— begin Text extract —

# Forum Home Renovation Laundry  Concrete Wash Tubs in Laundry

## bozonovski

:Shock:  I wish to renovate my laundry in the near future and would like to use the old double concrete wash tubs. Has anyone got any ideas of how I can turn these tubs from a 'different look" to something unreal. Any photos of laundry's being renovated whilst keeping these wash tubs?? 
Many Thanks Jill

----------


## Bloss

I have seen them tarted up with patterned enamel paint (oil based) and also seen them appliqued using coloured and patterned paper and/ or cloth then coated using two pack clear epoxy - inside and out! Not user about longevity, but the epoxy with two or three coats would be extremely durable. Design is totally to the imagination. Care needed to ensure no gaps around waste as that is the likely first breakdown point.

----------


## China

I have seen them, with a built in type cupboard fitted, looks quite good

----------


## Stan 101

Do these concrete tubs have any real value? I have a triple tub jobbie sitting under the house. I've been wondering how to get rid of it.  
cheers,

----------


## bozonovski

Stan, I guess they only have value to people that really love them - I wish my laundry was bigger I certainly would take it off your hands.  The one that I was bidding on went for $21.50 - missed out at the very last minute, but will keep hunting!

----------


## piscean

> Do these concrete tubs have any real value? I have a triple tub jobbie sitting under the house. I've been wondering how to get rid of it.  
> cheers,

  we gave ours to someone who has horses. aparently they make great feed or water troughs  :Smilie:

----------


## Moondog55

Also terrific as water features and for growing things like Chinese water chestnuts and Kan-Kong

----------


## Bloss

> we gave ours to someone who has horses. aparently they make great feed or water troughs

  Yes but the clothes come out a bit brown looking .  .  .

----------


## dangermouse1598

I realise this thread is a bit old but hoping someone can help.
I have one of those old concrete twin laundry troughs I want to install in my laundry.  It's in great condition and begging for use.
I have the legs that go with it but for the life of me I cannot see how the whole thing is secured in place!  
Obviously it must be secured, and secured well, due to it's sheer size and weight but how it's done... no clue.
Any input would be greatly appreciated.
Cheers.

----------


## Moondog55

I seem to remember that they just sat on the legs and gravity kept them in place.
I am assuming you mean the cast concrete legs in pairs,  they usually have holes in the base for screwing to the floor with a couple of coach screws in each leg, I personally would add a line of builders glue just in case; but then I glue everything

----------


## watson

I've got an old set which site outside of the laundry....full of potting mix and herbs....so there's a fair bit of weight in it.
They sit on the concrete legs (150mm wide) with no screws or glue. and they have been there for close to twenty years.  Hope this helps.

----------


## dangermouse1598

Good old gravity! Who'd have thought the answer was so simple.  :Rolleyes: 
I was coming up with some awesome ideas (made hubby shake with excitement) using wood screwed into the studs to act as a ledge between the concrete legs and his personal favourite, the custom made metal strip that hooks over the top of the sink at the back and attaches it to the wall. 
I think he is gonna love you guys!!   :brava: 
Thanks for the advice.

— end Text extract —

### Exercise brief
Reproduce word for word the part of the concrete wash tub thread that opens with the words containing "They sit on" and closes with "for the advice.".

— begin Supplied material —

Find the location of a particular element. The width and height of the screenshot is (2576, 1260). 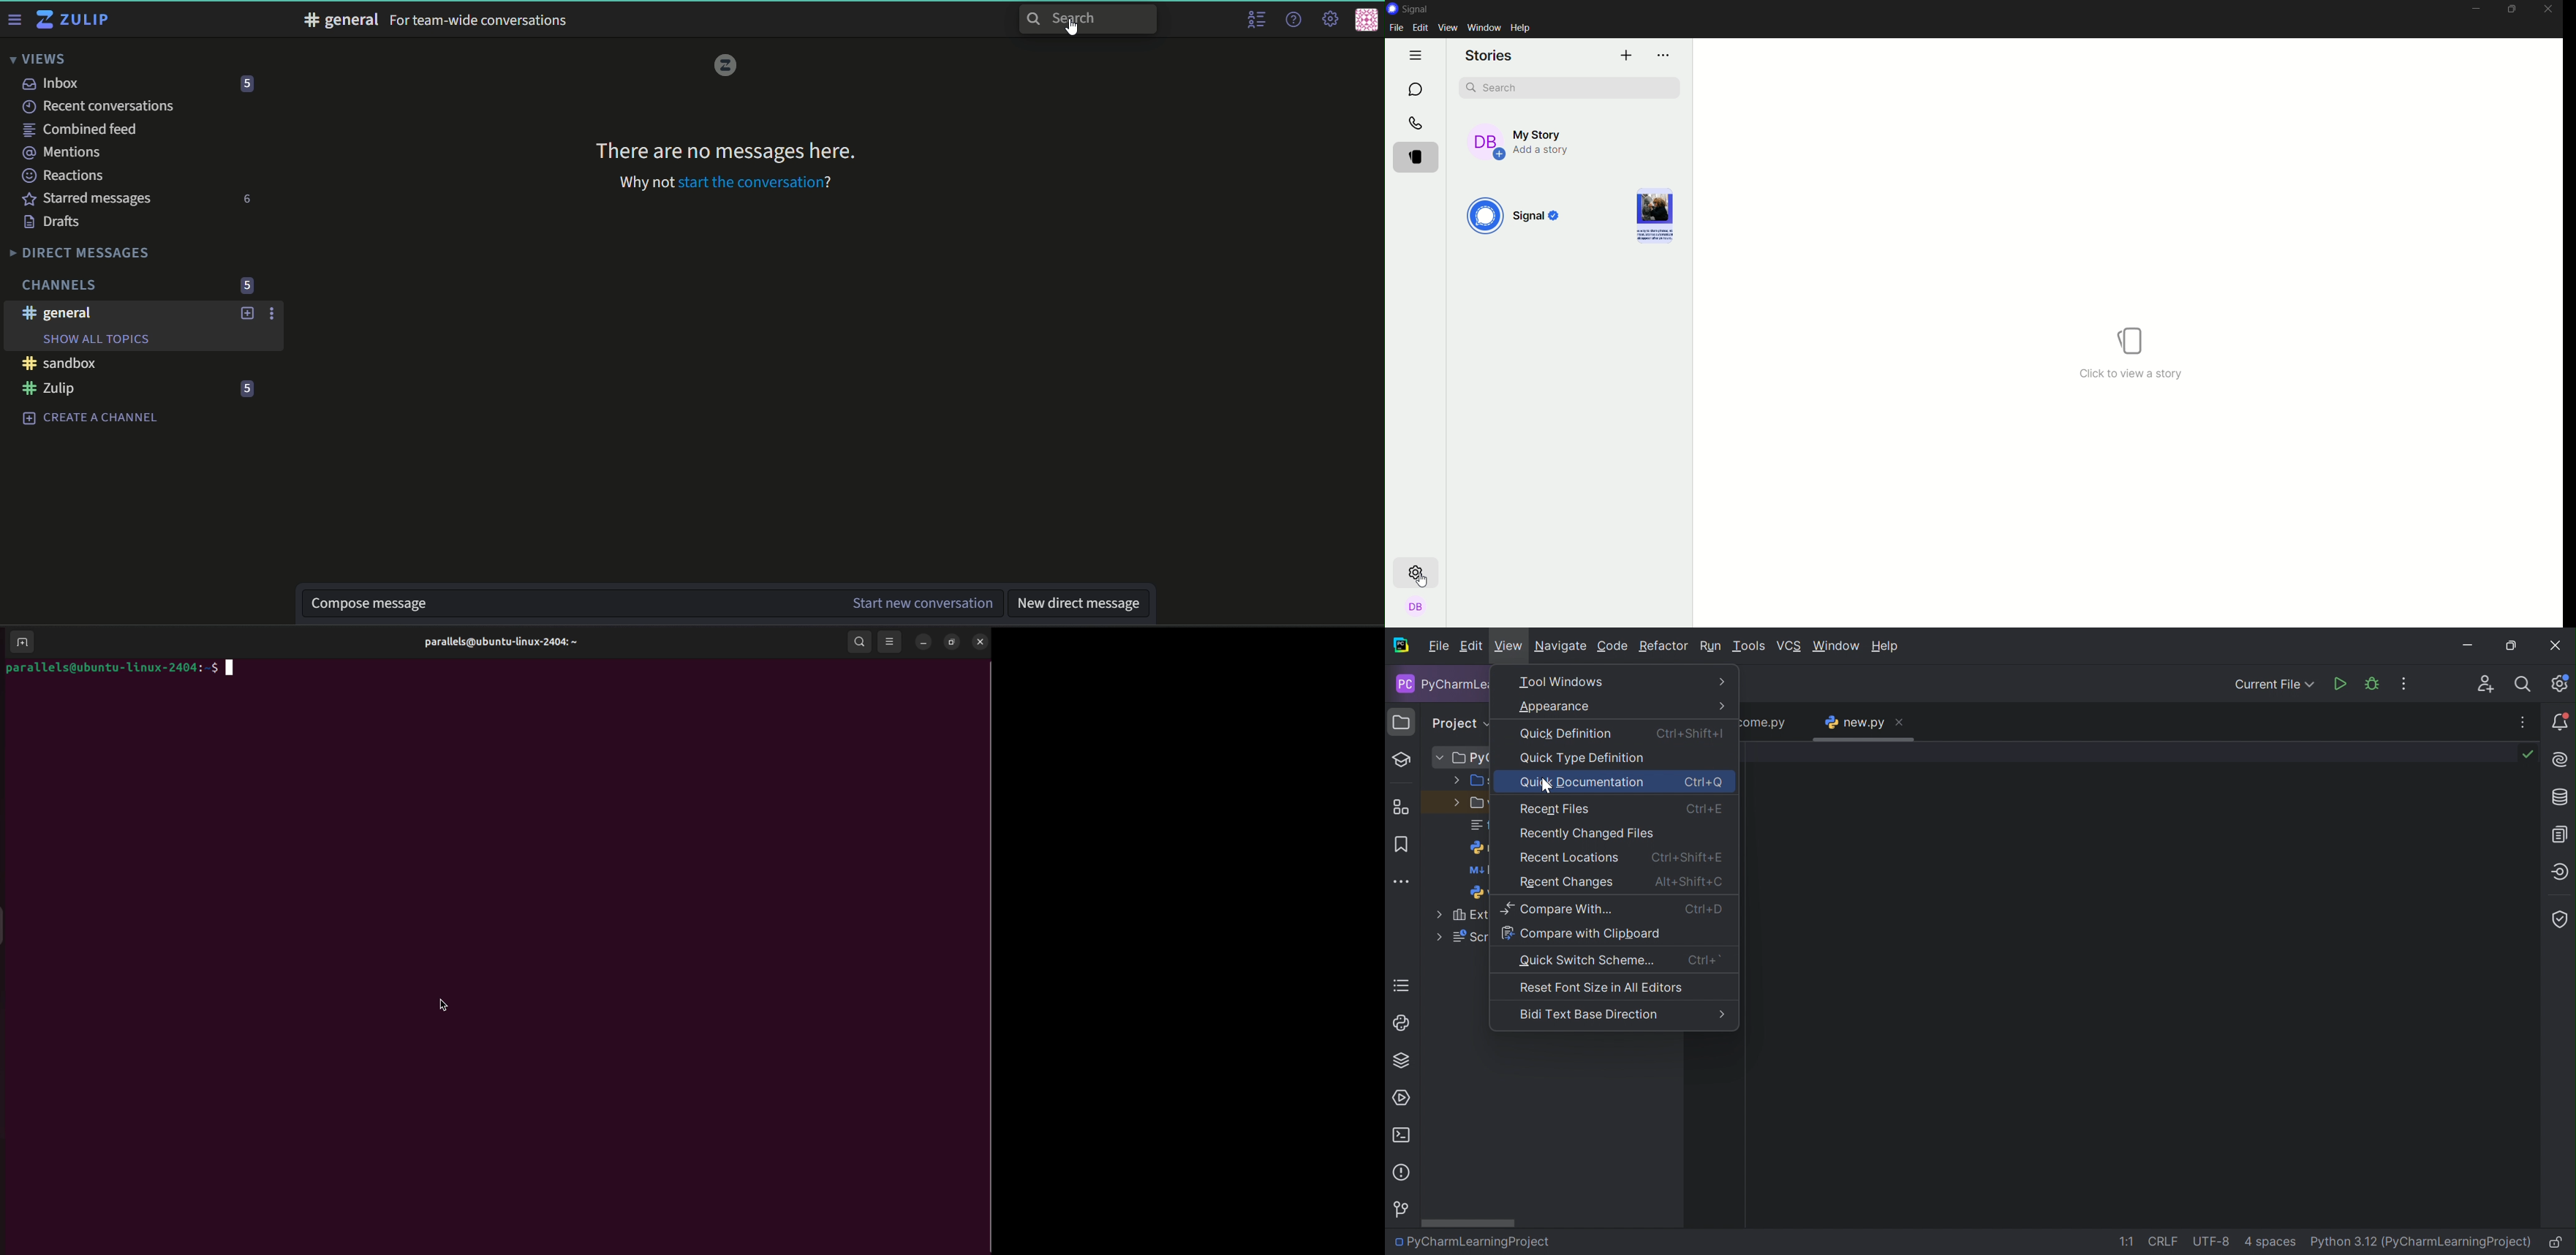

combined feed is located at coordinates (80, 129).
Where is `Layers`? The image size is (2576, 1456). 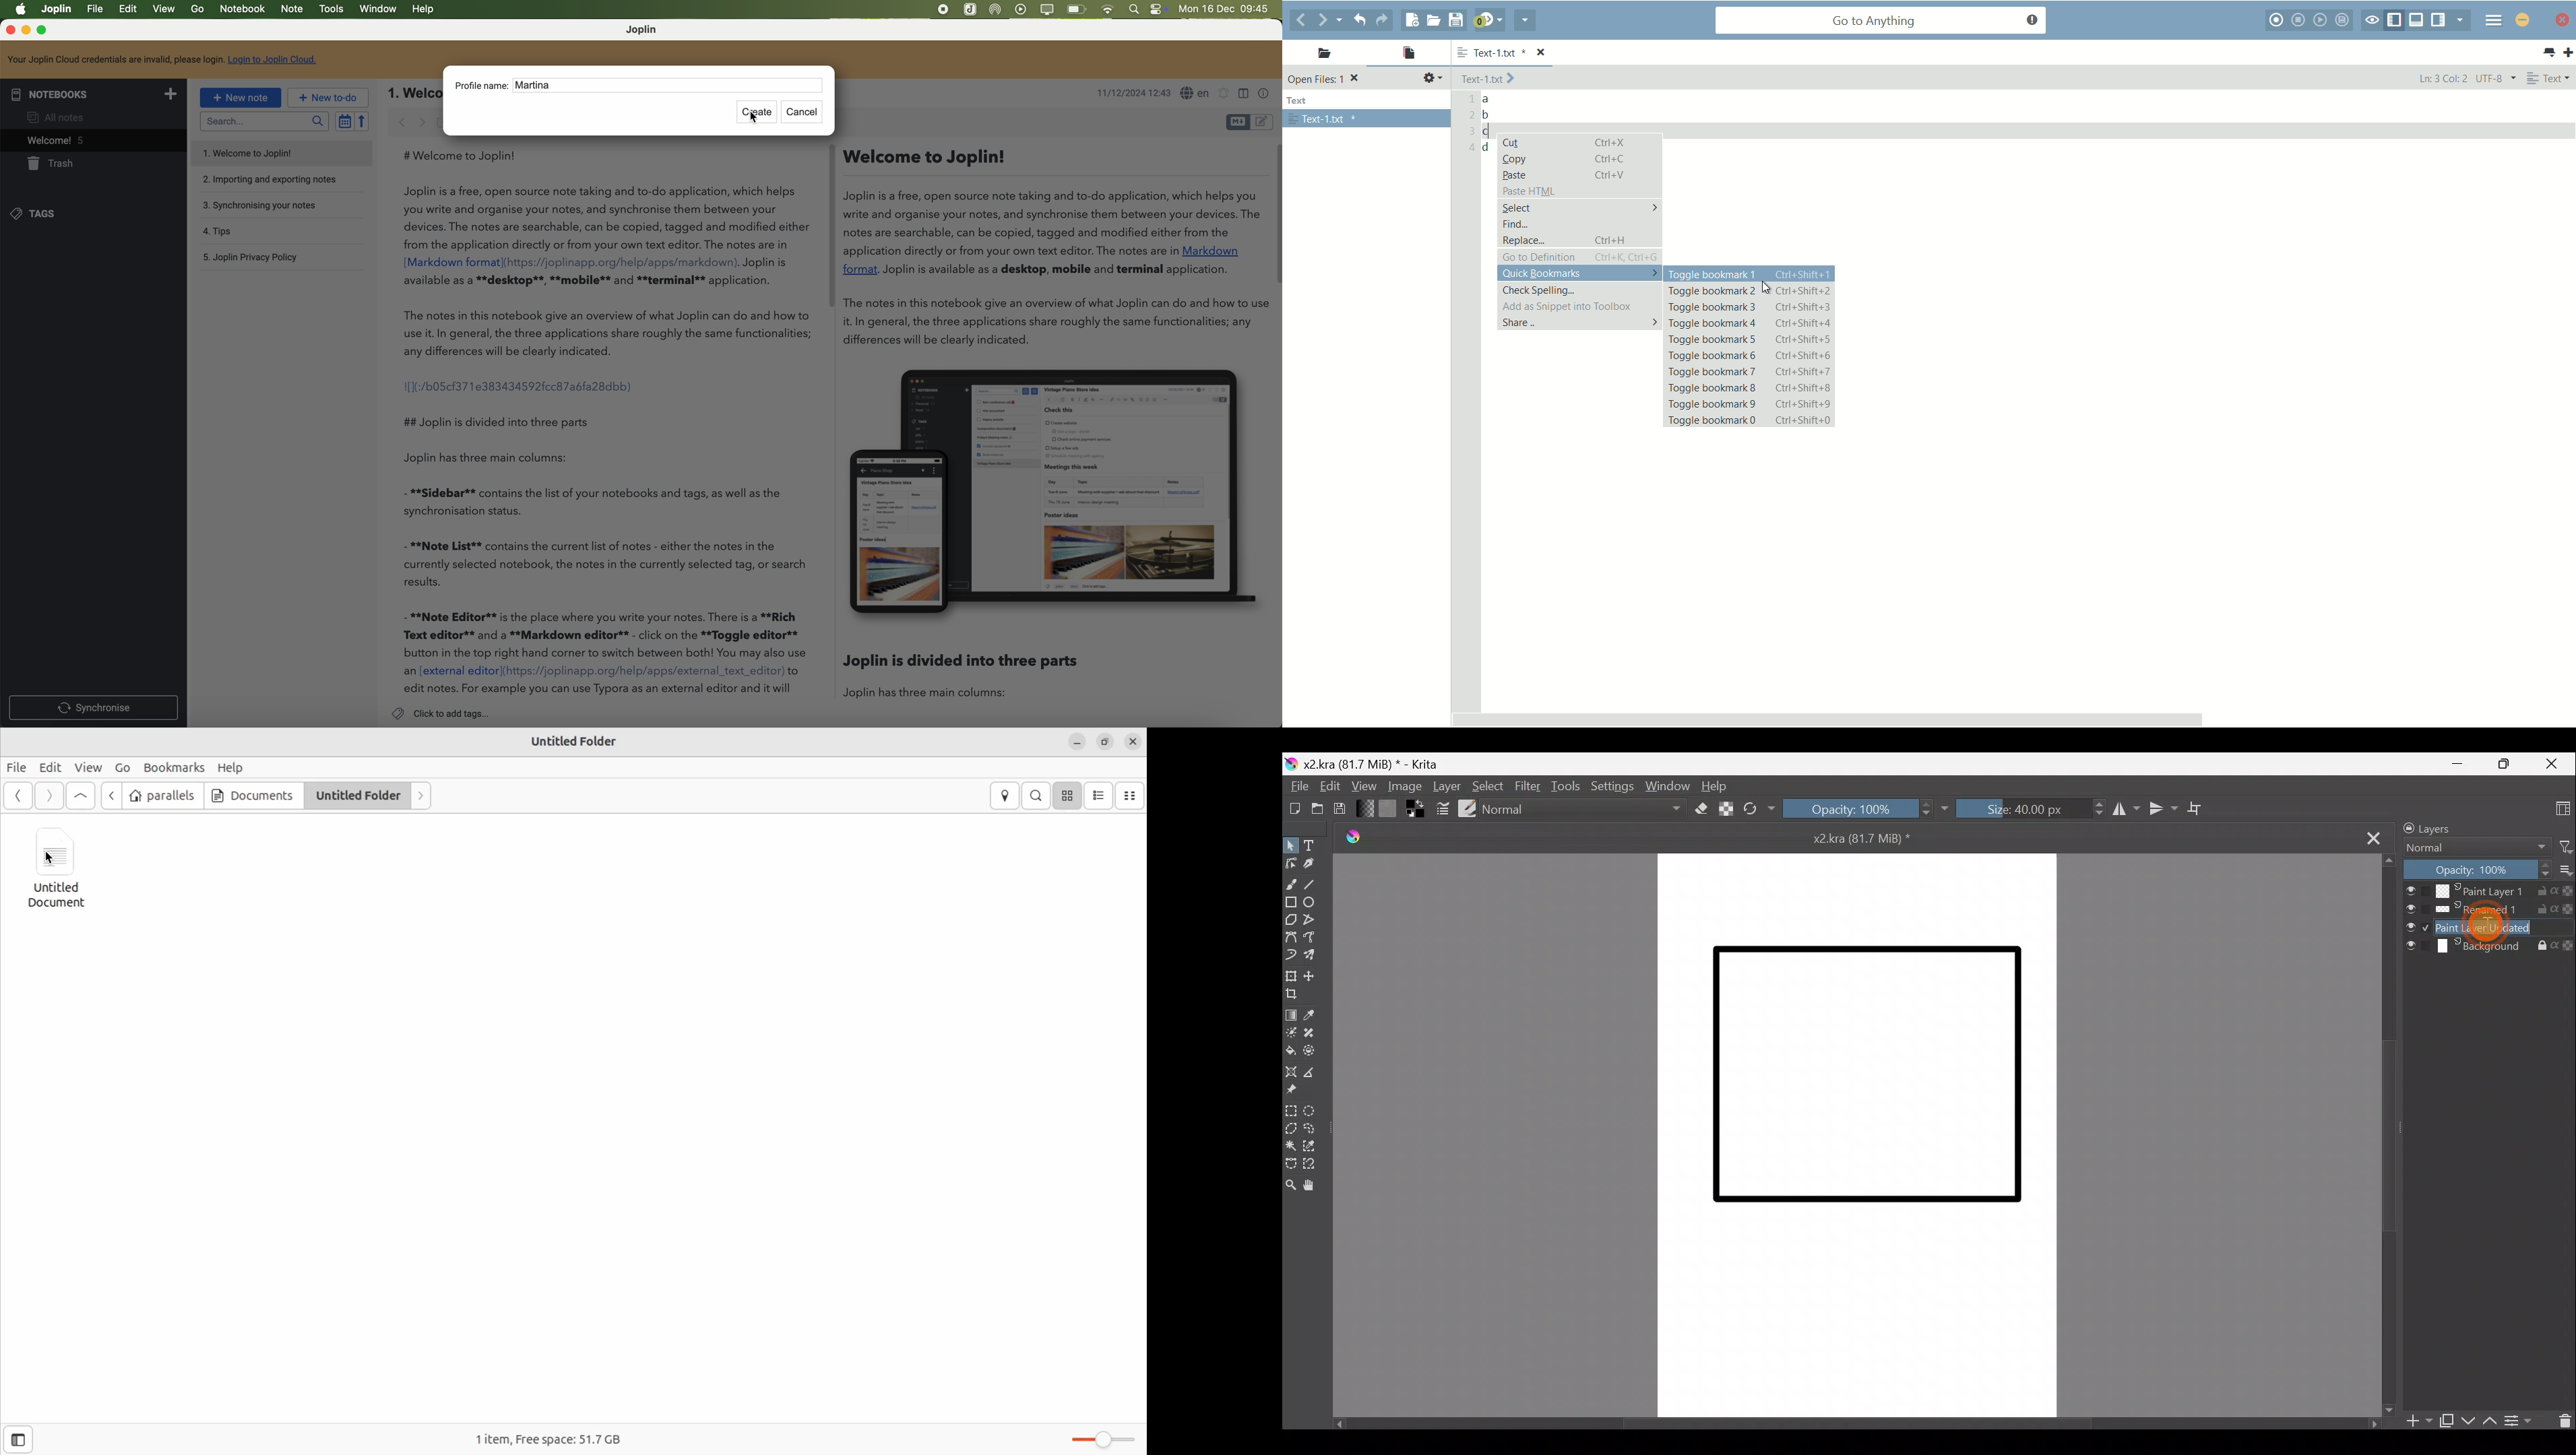
Layers is located at coordinates (2450, 829).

— end Supplied material —

### Expected output
They sit on the concrete legs (150mm wide) with no screws or glue. and they have been there for close to twenty years.  Hope this helps.

----------


## dangermouse1598

Good old gravity! Who'd have thought the answer was so simple.  :Rolleyes: 
I was coming up with some awesome ideas (made hubby shake with excitement) using wood screwed into the studs to act as a ledge between the concrete legs and his personal favourite, the custom made metal strip that hooks over the top of the sink at the back and attaches it to the wall. 
I think he is gonna love you guys!!   :brava: 
Thanks for the advice.